There are a lot of stubborn but completely untrue myths about organ donation. These are the top five:
1. My Family Will Have to Pay Extra if I Donate
The costs of organ donation will not be the responsibility of your family. It’s easy to assume that if a medical procedure occurs, there will be a cost. But harvesting organs does not fall under your medical bill, and your family member will not have to pay for it.
2. Registering Means the Hospital Staff Won’t Work Hard to Save My Life
Hospital staff will not consider your organs for donation until after you are deceased. Hospital staff work arduously to ensure their patients survive whatever acute conditions they’re experiencing. No organs will be harvested — or considered for harvesting — until after the patient is declared legally deceased.
3. Nobody Wants My Organs Because I’m Too Old or Too Sick
There is no cutoff age for becoming an organ donor, so don’t eliminate yourself as a potential donor.

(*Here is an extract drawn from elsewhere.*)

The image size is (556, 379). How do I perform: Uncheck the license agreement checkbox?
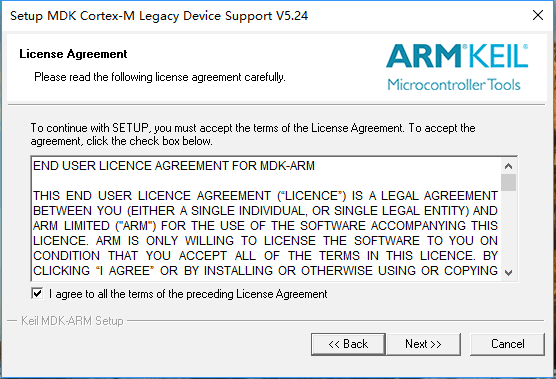[37, 294]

Organs are evaluated based on medical criteria, which determine whether or not they are viable.
Also, being sick does not disqualify you as an organ donor. A limited number of medical conditions prevent people from donating organs. Only qualified medical professionals can determine whether or not organs are suitable for transplantation. It’s possible to help save a life, even if you are sick or in poor health.
4. My Religion Does Not Allow Organ Donation
This seems like a plausible argument, but it is a myth. All major religions in the United States support organ, eye and tissue donation. There are certain nuances based on your specific religious beliefs. Checking with your spiritual leaders about any of these parameters can help you donate your organs in a way that is consistent with your religious beliefs.
5. I Can’t Have an Open Casket Funeral if I’m a Donor
This is another prevalent myth. You can still have an open casket funeral if you donate your organs. Specific surgical techniques are used and all incisions are closed. This allows anyone who donates and wishes to have an open casket funeral to do so.
Registering Is an Easy Process
Becoming an organ donor in the state of Washington is easy. Donors can register in three ways: in person, online or by mail. You can register once you are 15 ½, but parents can revoke this donation until you turn 18. The easiest time to register is when you obtain or renew your driver’s license. Once your register, transplantable organs include heart, bone, lungs, liver, kidneys, pancreas, small intestine, skin, heart valves, connective tissue, veins, eyes, and corneas. Registering means you can help save a life!
There are many myths about organ donation. Understanding the reality of some of these myths can help increase the number of donors. In the end, donating organs is about preserving life for someone who need a second chance.